REPUBLIKA.CO.ID, oleh: Asma Nadia
Azizah baru berusia 1,4 tahun. Ayah dan bundanya mengajak sang bayi mungil pulang mudik agar sang bayi dekat dengan kampung halaman. Di kampung ada nenek dan kakek yang menanti. Belum lagi kerabat dari keluarga besar, semua menanti sang bayi dengan suka cita.
Kedua orangtua mempersiapkan segalanya untuk kepentingan Azizah. Makanan, susu, serta kelengkapan tidur dan buang air. Mereka tahu bayi mereka akan menempuh perjalanan panjang.
Tapi ada satu yang luput.
Ternyata mudik tahun ini berbeda, banyak yang bilang mudik paling parah.
Parto, warga yang hendak mudik ke Pemalang, mengungkapkan kekesalannya terhadap kemacetan parah yang dialaminya.
"Ini luar biasa macetnya. Ini paling parah. Pemerintah ngapain saja kerjanya. Enggak becus urus arus mudik,"
Purwadi yang berprofesi sebagai sopir juga memuntahkan kemarahannya.
" Ini macet terparah sepanjang sejarah Lebaran."

**LATIHAN SINGKAT A**
Pilih semua baris yang mengandung kata "input", dengan huruf besar dan kecil yang harus sama persis.
Potongan dokumen dan baris data berasal dari sumber yang berbeda.

**BARIS DATA**

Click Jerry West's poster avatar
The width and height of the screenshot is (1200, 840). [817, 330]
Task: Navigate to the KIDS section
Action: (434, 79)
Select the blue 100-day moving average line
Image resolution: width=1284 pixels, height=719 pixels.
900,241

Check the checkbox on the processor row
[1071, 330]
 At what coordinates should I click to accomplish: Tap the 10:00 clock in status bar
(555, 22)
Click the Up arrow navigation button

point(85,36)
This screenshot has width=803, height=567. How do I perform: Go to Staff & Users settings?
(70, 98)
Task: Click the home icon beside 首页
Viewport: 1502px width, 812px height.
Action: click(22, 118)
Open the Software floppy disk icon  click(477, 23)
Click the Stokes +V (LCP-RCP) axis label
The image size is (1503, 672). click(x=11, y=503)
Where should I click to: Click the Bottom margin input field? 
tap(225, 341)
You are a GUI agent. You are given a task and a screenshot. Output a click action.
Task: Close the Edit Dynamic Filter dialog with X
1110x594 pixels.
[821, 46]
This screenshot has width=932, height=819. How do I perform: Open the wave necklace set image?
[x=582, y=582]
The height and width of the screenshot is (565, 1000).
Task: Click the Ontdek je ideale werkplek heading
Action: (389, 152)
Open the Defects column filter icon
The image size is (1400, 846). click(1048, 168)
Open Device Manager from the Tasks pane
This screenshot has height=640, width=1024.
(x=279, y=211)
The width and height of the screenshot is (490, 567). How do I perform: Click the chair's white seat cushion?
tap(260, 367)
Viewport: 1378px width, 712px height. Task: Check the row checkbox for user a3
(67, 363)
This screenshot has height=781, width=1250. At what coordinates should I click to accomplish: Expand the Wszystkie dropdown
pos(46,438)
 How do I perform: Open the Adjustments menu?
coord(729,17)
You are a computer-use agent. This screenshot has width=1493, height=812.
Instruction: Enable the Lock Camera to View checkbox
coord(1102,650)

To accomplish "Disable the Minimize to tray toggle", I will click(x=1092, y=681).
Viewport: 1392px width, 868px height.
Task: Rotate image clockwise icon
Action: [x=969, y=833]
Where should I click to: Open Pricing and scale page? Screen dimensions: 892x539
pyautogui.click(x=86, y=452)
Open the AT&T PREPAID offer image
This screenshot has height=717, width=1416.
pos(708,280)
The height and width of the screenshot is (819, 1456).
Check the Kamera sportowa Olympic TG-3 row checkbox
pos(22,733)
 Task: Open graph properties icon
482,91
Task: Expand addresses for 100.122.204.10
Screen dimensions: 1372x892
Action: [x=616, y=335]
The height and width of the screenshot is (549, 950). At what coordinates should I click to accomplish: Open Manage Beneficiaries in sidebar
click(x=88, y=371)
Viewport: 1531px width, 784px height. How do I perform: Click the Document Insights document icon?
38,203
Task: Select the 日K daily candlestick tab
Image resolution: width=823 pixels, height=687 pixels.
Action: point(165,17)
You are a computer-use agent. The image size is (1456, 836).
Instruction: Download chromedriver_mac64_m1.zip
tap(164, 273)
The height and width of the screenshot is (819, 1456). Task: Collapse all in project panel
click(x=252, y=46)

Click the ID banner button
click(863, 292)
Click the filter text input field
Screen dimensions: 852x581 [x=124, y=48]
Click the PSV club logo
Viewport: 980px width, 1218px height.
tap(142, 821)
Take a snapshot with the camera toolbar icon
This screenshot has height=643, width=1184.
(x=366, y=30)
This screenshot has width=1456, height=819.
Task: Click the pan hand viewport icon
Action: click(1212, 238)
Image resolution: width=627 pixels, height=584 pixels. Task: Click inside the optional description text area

**LATIHAN SINGKAT B**
Tulis ulang secara lebih ringkas paragraf potongan dokumen yang dimulai dengan "Azizah baru berusia", tanpa membuang fakta pokoknya.

**JAWABAN TUGAS A**
Where should I click to: Click the Bottom margin input field? 
Click the filter text input field

**JAWABAN TUGAS B**
Azizah, bayi berusia 1,4 tahun, diajak ayah dan bundanya mudik agar dekat dengan kampung halaman. Di sana nenek, kakek, dan kerabat keluarga besar menantinya dengan suka cita.